_What this task involves_
The expected result is every line of the records, printed exactly.
[[ Data shown open ]]
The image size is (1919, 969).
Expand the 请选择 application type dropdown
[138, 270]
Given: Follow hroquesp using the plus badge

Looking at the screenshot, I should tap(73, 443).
[[ Data shown closed ]]
_Response area_
The image size is (1919, 969).
Expand the 请选择 application type dropdown
[138, 270]
Given: Follow hroquesp using the plus badge

Looking at the screenshot, I should tap(73, 443).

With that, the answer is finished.